Morocco was an unusual country, being one of the few Arab states which had maintained an indigenous monarchy, neither falling under the control of the Ottoman Empire, nor becoming a colony of a European power.  Although close to Europe, daily life continued as it had done for centuries, largely untouched by outside influences. However the major European powers had interests in Morocco and interfered in its affairs, to a greater or lesser degree, to promote trade or for reasons of international politics.  After Maclean’s time at the Sultan’s Court, France established a protectorate and took over effective control of Morocco in 1912.

Maclean’s first task was to learn Arabic so that he could drill the troops, this he did within a few months and became a fluent speaker, although his accent apparently amused the Sultan.  A later traveller in Morocco wrote of Maclean: “speaking Arabic with a strong Scotch accent.”  Maclean was soon promoted to Kaid of askar – commander of infantry – and took up residence at the royal court and Kaid Maclean became a familiar figure in Morocco and in European accounts of Morocco.

Large parts of Morocco traditionally paid little more than token loyalty to the Sultanate. Hassan was anxious to extend his rule over all the land and went on frequent journeys to the remoter areas of the country and Maclean would accompany him as commander of the royal bodyguard. On other occasions Maclean commanded the royal army when tribal insurrections had to be suppressed.

— Record excerpts —
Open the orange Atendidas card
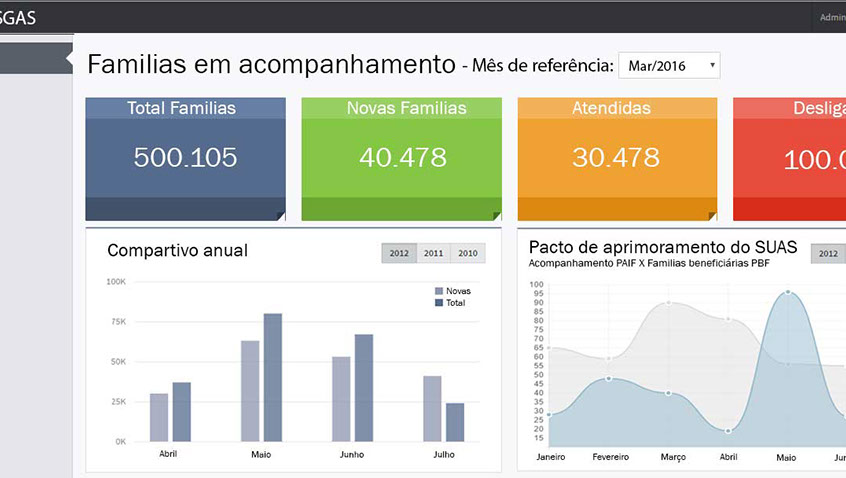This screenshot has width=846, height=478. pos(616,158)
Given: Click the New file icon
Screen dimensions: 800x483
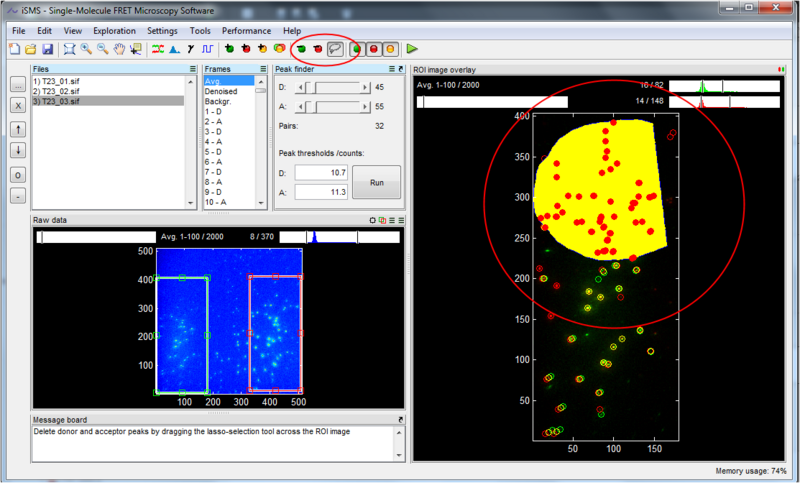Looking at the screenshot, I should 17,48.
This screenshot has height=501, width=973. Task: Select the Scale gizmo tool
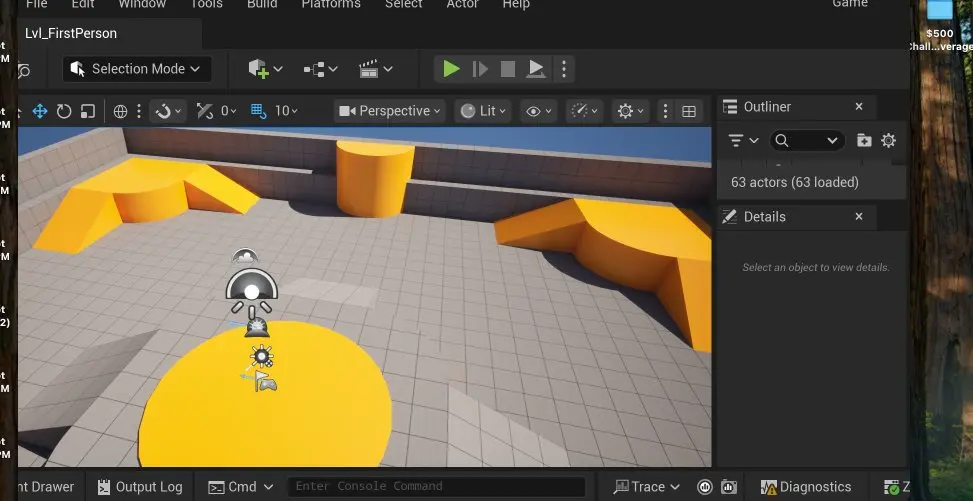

— Instructions —
[a] According to the excerpt on Kaid Maclean, to what rank was Maclean promoted soon after learning Arabic?
[b] Reproduce the excerpt on Kaid Maclean word for word, starting at "Morocco was an" and ending at "Morocco in 1912.".
[c] Resume the excerpt on Kaid Maclean after its final sentence and continue writing it.

— The responses —
[a] He was promoted to Kaid of askar, commander of infantry.

[b]
Morocco was an unusual country, being one of the few Arab states which had maintained an indigenous monarchy, neither falling under the control of the Ottoman Empire, nor becoming a colony of a European power.  Although close to Europe, daily life continued as it had done for centuries, largely untouched by outside influences. However the major European powers had interests in Morocco and interfered in its affairs, to a greater or lesser degree, to promote trade or for reasons of international politics.  After Maclean’s time at the Sultan’s Court, France established a protectorate and took over effective control of Morocco in 1912.

[c]
Maclean was soon well established in his tricky dual role as a trusted courtier of the Sultan and a confidential adviser to the British embassy. In delightfully gentlemanly fashion the Permanent Under Secretary at the Foreign Office had written to Maclean in 1889 to say that the Foreign Secretary, Lord Salisbury, had authorised him: “to place a sum at your disposal in recognition of the services you had rendered to the British Legation in Morocco and to H M Government.”  From then onwards Maclean was paid quite substantial sums from the Foreign Office’s Secret Service account.   In 1892, while a French diplomatic delegation was causing concern to Britain, Maclean, who was at the Sultan’s court twice a day, was a significant source of confidential information about the progress of the French mission and was presented by the British Minister to Morocco, Sir Charles Euan-Smith, with a gold watch and chain, as a gesture of appreciation for his assistance.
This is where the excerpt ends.